Excerpts from a dataset

------------------------------------------------

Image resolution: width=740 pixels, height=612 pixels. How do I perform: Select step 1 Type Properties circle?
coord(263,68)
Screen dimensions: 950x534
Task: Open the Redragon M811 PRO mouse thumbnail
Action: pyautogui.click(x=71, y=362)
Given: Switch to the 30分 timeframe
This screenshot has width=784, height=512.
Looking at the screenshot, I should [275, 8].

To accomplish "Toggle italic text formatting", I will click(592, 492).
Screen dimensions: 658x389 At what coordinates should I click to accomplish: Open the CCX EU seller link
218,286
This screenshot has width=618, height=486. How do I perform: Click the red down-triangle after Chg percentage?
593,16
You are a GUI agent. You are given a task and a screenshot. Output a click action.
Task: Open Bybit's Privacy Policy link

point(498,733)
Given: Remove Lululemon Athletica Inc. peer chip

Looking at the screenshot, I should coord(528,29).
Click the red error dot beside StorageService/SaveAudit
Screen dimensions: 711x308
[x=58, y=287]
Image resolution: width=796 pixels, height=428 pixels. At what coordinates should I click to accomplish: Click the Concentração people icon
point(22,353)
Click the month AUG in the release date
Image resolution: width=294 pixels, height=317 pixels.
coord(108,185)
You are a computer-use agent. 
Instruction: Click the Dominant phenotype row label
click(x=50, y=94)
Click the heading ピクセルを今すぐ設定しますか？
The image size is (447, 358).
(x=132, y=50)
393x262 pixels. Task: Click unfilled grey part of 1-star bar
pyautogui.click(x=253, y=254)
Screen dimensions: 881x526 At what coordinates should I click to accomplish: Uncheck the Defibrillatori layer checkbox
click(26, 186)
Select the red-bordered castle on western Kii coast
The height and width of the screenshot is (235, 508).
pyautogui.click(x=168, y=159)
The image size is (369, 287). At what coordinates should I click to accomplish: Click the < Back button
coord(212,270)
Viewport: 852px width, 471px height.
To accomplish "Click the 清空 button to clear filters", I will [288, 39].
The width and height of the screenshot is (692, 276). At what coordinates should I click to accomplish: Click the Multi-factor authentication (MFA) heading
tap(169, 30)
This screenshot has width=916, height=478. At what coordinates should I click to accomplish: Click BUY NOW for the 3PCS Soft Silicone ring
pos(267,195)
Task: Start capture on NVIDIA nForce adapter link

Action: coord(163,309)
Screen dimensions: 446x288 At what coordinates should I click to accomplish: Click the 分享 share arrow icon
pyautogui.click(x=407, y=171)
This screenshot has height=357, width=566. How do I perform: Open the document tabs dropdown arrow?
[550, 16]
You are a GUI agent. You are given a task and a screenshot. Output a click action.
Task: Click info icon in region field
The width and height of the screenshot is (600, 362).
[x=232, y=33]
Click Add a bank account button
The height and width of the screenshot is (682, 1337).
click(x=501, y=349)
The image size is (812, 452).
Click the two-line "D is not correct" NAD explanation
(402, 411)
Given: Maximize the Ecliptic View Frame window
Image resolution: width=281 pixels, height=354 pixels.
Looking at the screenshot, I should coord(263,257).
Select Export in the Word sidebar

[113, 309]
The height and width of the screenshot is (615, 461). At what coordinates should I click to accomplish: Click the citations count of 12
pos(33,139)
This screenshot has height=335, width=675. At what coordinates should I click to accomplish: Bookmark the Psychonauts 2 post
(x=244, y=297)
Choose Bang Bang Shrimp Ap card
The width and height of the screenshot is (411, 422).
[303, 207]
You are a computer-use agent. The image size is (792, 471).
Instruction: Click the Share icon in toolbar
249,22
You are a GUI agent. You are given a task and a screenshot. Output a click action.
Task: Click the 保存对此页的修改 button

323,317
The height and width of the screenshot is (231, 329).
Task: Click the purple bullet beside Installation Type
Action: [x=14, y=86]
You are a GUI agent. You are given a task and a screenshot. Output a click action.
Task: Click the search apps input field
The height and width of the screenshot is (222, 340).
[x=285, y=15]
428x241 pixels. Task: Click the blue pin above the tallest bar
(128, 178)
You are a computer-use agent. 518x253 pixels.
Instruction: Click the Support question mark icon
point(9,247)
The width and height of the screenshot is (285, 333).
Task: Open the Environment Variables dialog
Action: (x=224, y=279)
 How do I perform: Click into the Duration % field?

------------------------------------------------

### What this task involves
For this exercise, find all lines in the records containing the word "field" and copy them.

### Written response
Task: Click info icon in region field
Task: Click the search apps input field
 How do I perform: Click into the Duration % field?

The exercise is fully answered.